[Text — start]

Real Woman 2021 Class Lead Jaime Zeluck Hindlin

Jaime Zeluck Hindlin’s pregnancy resulted in heart failure that was almost diagnosed too late. The entertainment mogul is Go Red for Women’s 2021 Real Women co-class lead.

A longtime entertainment industry insider and subject of a profile in Rolling Stone magazine, Jaime Zeluck Hindlin acts as a mother hen of sorts to musicians and songwriters, spearheading tunes from concept to chart-topper.

“It’s cool hearing the first version of a song in its baby stage,” said Jaime, 35. “I just love putting creative people together that go on to do great things.”

While she has excelled in her career, until recently, she had one unfulfilled personal goal: motherhood. Growing up, she was obsessed with the idea of being a mom, envisioning as many as five kids.

“I was more focused on having a baby than I had been on having a wedding,” she said. “It’s all I ever wanted.”

In 2015, Jaime and her husband, Jacob, learned they were expecting their first child. Tragically, when she was six months pregnant, she miscarried. “It was a trauma,” she said, noting she had lost her father just four years earlier. “Trying to get pregnant after that wasn’t easy.”

With the help of in vitro fertilization (IVF), however, Jaime soon learned she was pregnant again. And things seemed to go along smoothly until the seventh month, when she started feeling extreme fatigue.

Simply walking across the room would leave her out of breath, and her feet swelled up so large she couldn’t fit into normal shoes, “like elephant feet,” she recalled. Later, she found out they had actually fractured from the fluid buildup.

Increasingly concerned, Jaime asked repeatedly if something was wrong, but her OB-GYN assured her that she was having a normal pregnancy. “I had a feeling in my gut that something was wrong,” she said.

Three weeks before Jaime’s due date, her doctor detected protein in her urine and informed her that her blood pressure was dangerously high. Both are symptoms of preeclampsia, a complication of pregnancy that can lead to organ failure.

While a later blood pressure test ruled out the condition, Jaime insisted she needed to give birth, and her doctor induced labor.

“I couldn’t go another three weeks,” she said. “It got real dark, real quick.”

During the delivery, Jaime could barely breathe and had trouble pushing, but 17 hours later, she gave birth to a girl, Kate.

A few minutes later, however, the nurse noticed the baby was breathing too fast and rushed her to the NICU.

“She had so much fluid in her lungs from me,” Jaime explained. “I went into panic mode. We had already been through so much.”

Then, Jaime, too, began having shortness of breath. Soon, an echocardiogram revealed her heart and lungs were surrounded by fluid. Over the next 30 minutes, the nurse drained between 25 and 40 pounds of fluid from her body – nearly half the weight she gained during pregnancy. Finally, she could breathe again.

Afterward, a team of 10 doctors confirmed Jaime’s gut feeling that something was wrong. She had an uncommon form of heart failure called peripartum cardiomyopathy (PPCM), which typically starts in the final month of pregnancy or up to five months after giving birth.

They told Jaime she likely wouldn’t survive another pregnancy. “It was hard to take in, but just tell me I’m going to live,” she said. “I was convinced at one point that I wouldn’t make it.”

[Text — finish]

■ **Exercise description**
Copy everything in the text from "During the delivery, Jaime" down to "could breathe again.", swapping each "nurse" for "midwife". Nothing in the material that comes after this is needed for the task.

[The data — start]

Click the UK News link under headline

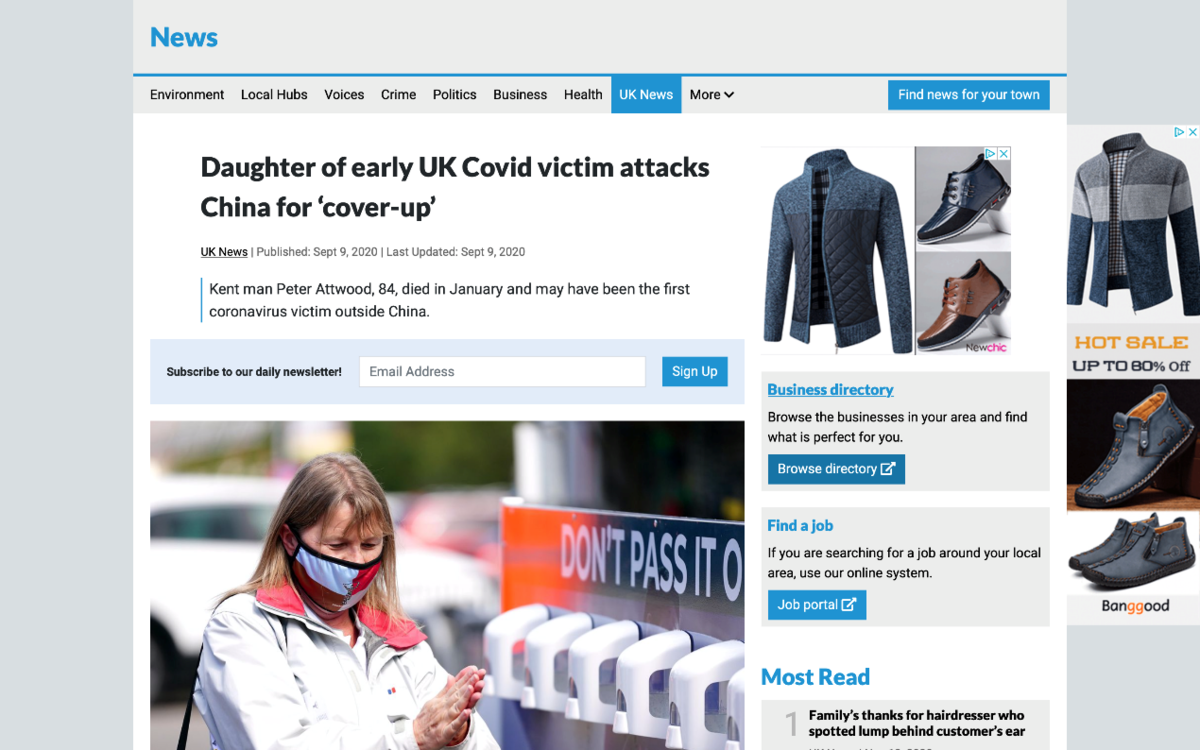click(224, 252)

[The data — finish]

■ **Output for this task**
During the delivery, Jaime could barely breathe and had trouble pushing, but 17 hours later, she gave birth to a girl, Kate.

A few minutes later, however, the midwife noticed the baby was breathing too fast and rushed her to the NICU.

“She had so much fluid in her lungs from me,” Jaime explained. “I went into panic mode. We had already been through so much.”

Then, Jaime, too, began having shortness of breath. Soon, an echocardiogram revealed her heart and lungs were surrounded by fluid. Over the next 30 minutes, the midwife drained between 25 and 40 pounds of fluid from her body – nearly half the weight she gained during pregnancy. Finally, she could breathe again.